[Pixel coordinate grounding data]
============

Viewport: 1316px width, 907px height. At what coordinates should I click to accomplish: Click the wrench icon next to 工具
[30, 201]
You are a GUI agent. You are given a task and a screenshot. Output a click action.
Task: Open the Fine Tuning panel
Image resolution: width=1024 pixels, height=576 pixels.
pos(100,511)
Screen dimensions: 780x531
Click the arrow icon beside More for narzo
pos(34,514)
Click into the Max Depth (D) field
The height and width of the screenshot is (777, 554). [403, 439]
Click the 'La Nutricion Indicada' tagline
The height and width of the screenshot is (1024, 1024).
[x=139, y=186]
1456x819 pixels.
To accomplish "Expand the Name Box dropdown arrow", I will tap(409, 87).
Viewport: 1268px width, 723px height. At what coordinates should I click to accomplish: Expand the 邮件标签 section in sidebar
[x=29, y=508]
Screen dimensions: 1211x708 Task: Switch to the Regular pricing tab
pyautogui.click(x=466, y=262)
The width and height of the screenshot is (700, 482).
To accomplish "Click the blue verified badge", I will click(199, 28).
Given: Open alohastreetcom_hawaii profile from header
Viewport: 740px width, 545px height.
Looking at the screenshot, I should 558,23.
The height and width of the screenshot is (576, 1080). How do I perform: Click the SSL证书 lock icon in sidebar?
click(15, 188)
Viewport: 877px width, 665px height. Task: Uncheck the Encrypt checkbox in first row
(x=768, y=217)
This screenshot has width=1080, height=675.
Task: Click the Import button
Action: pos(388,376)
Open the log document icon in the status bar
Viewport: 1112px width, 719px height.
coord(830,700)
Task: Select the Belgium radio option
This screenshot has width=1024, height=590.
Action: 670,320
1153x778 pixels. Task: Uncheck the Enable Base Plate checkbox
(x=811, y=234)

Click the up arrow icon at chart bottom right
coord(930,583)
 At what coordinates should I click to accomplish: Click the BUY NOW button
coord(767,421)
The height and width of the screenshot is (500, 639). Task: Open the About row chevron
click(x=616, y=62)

============

→ **Task to carry out**
Copy out all the lines of the records that include "will".

→ **Solution to this task**
To accomplish "Expand the Name Box dropdown arrow", I will tap(409, 87).
To accomplish "Click the blue verified badge", I will click(199, 28).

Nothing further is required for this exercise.